I think I've officially fallen out of fandom. It kinda hurts, too. A friend sent me a letter of comment for Obsession and as typical per her, she pointed out one thing she liked along with one thing she didn't, which was, and I quote: my developing 'trend' of writing great angst without any comfort. And she's not the only one who was disappointed- two others noticed it too. Apparently I build up really great hurt Winchester but don't follow through, don't have any payoff.
So I tried not to get emotional and figure out *why* I do it. I know it's true. I think one reason is that I'm afraid to turn the Winchesters into crying little girls. I think another reason is my compost has changed. I no longer read fanfiction. I watch movies- and watch with a critical eye for plot. I read books that are heavy on the action. I read books on how to write. All of these things (generally) follow the same rule: as soon as the climax is over, so is the story. Wrap it up quickly, in the next ten minutes or few pages. Tie up your lose ends then you run, *run* off stage! If the action is over, no one cares anymore.

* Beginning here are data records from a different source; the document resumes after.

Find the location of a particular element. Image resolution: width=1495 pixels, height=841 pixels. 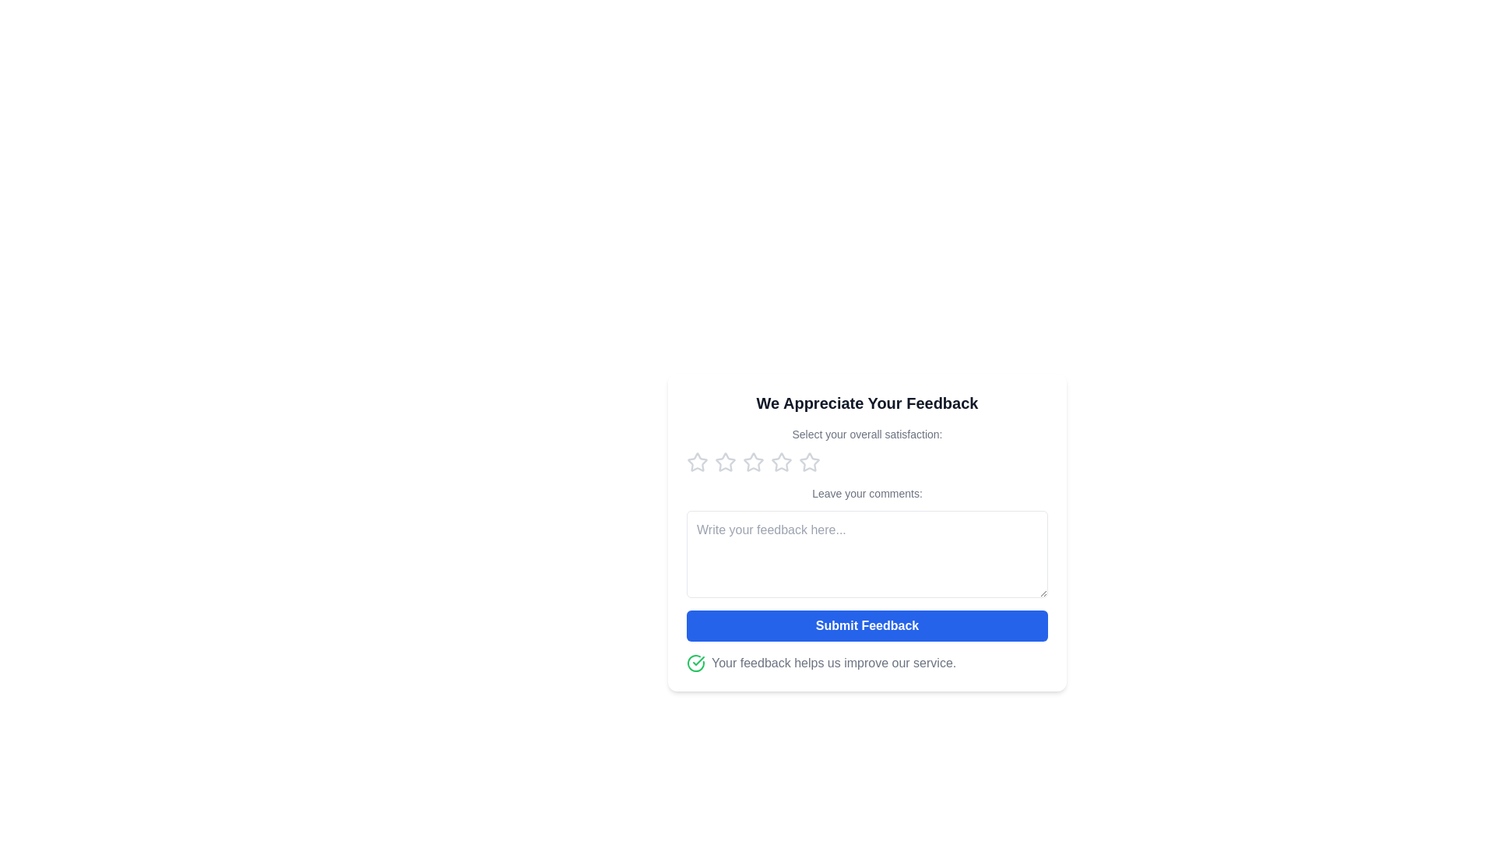

the Text Label at the top of the feedback form card, which indicates the intent of the form is located at coordinates (866, 402).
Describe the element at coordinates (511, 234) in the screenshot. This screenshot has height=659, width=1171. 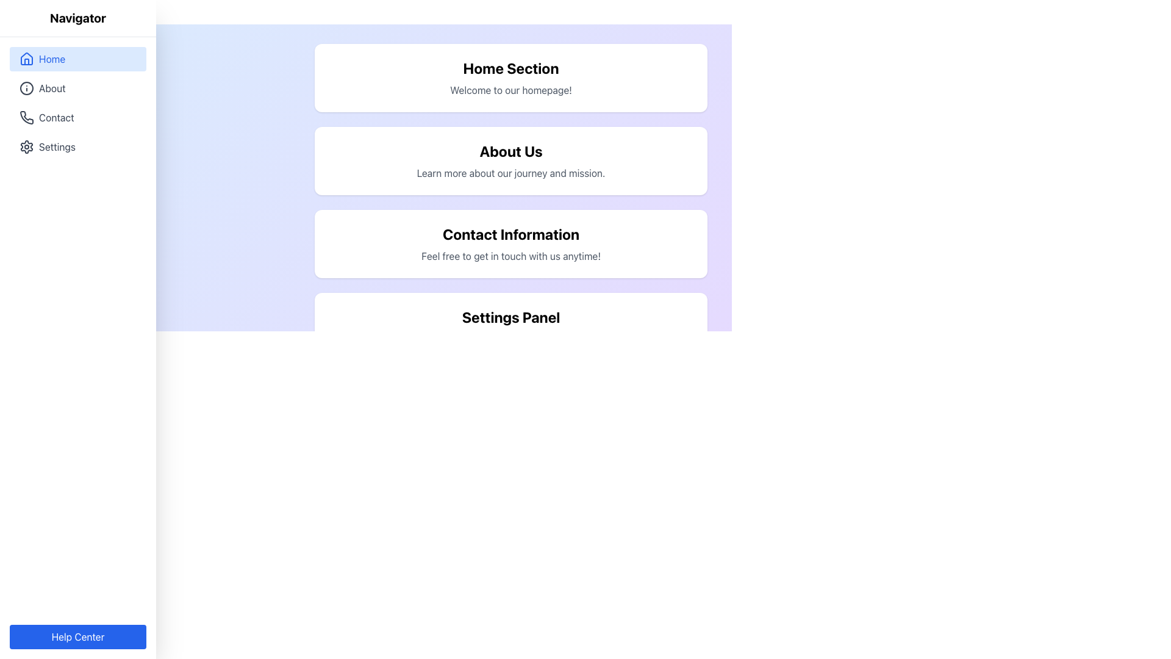
I see `the bolded text element labeled 'Contact Information', which is located in the third section panel from the top, under 'About Us'` at that location.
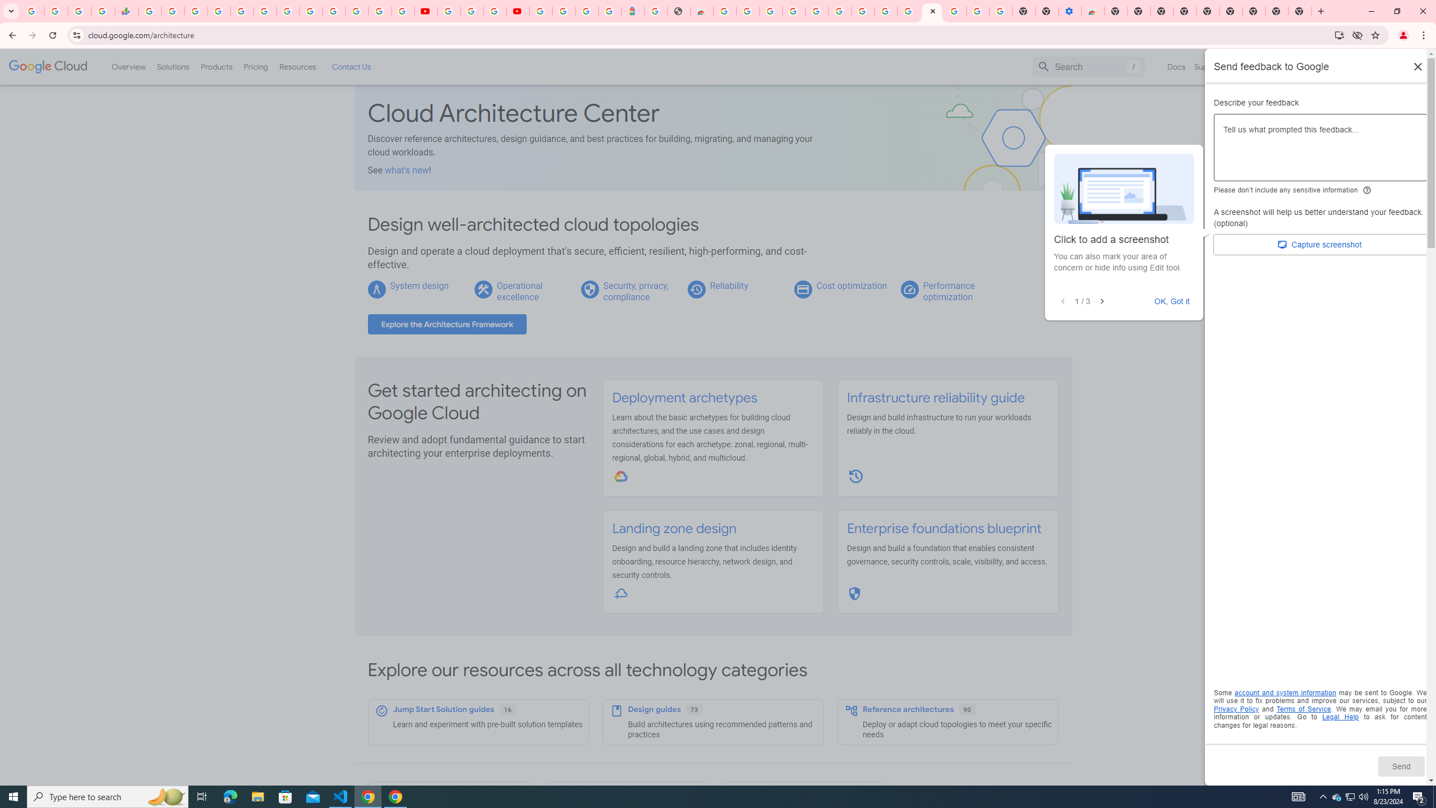 This screenshot has width=1436, height=808. What do you see at coordinates (1062, 301) in the screenshot?
I see `'Previous'` at bounding box center [1062, 301].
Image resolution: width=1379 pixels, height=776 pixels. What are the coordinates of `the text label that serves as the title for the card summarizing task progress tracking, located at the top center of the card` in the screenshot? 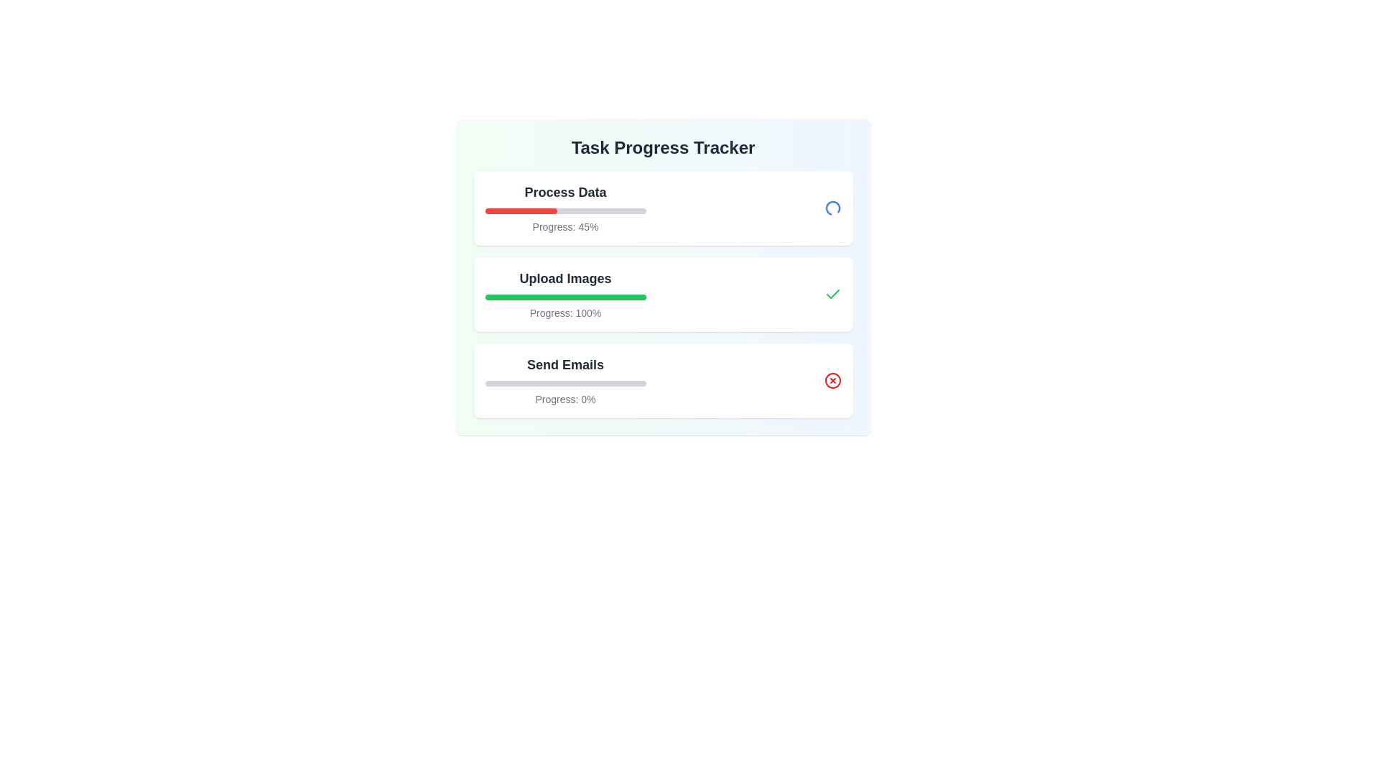 It's located at (662, 147).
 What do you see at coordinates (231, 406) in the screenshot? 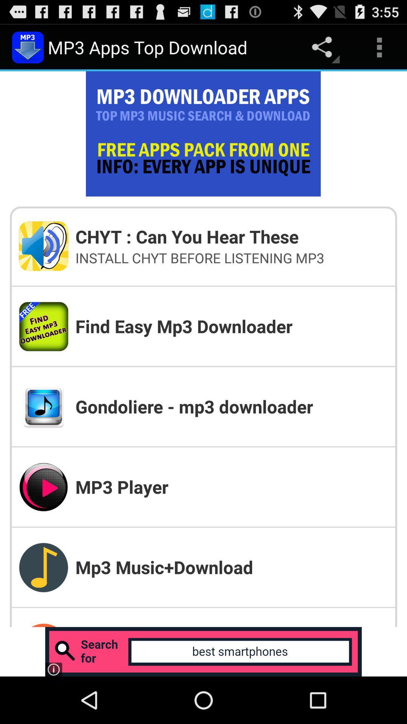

Fanfiction is written with the sole purpose of breaking that rule. In fanfiction, the audience gets to see what is denied them on screen- an emotional bonding between two heterosexual male characters. I was told that I used to be good at that. Maybe I was. But have I been taking writing too seriously now that I've started a novel? Have I been following the so-called rules so closely that I've forgotten what people *really* want? Are there really two separate audiences: one for action and one for emotional development? If so, can they be bridged?
This bit of criticism was needed. It tells me that I need to slow down, not run my story on high-octane rocket fuel all the time. Let the characters breathe, let them have emotions and wrestle with them.
Just as soon as I finish bashing my protag.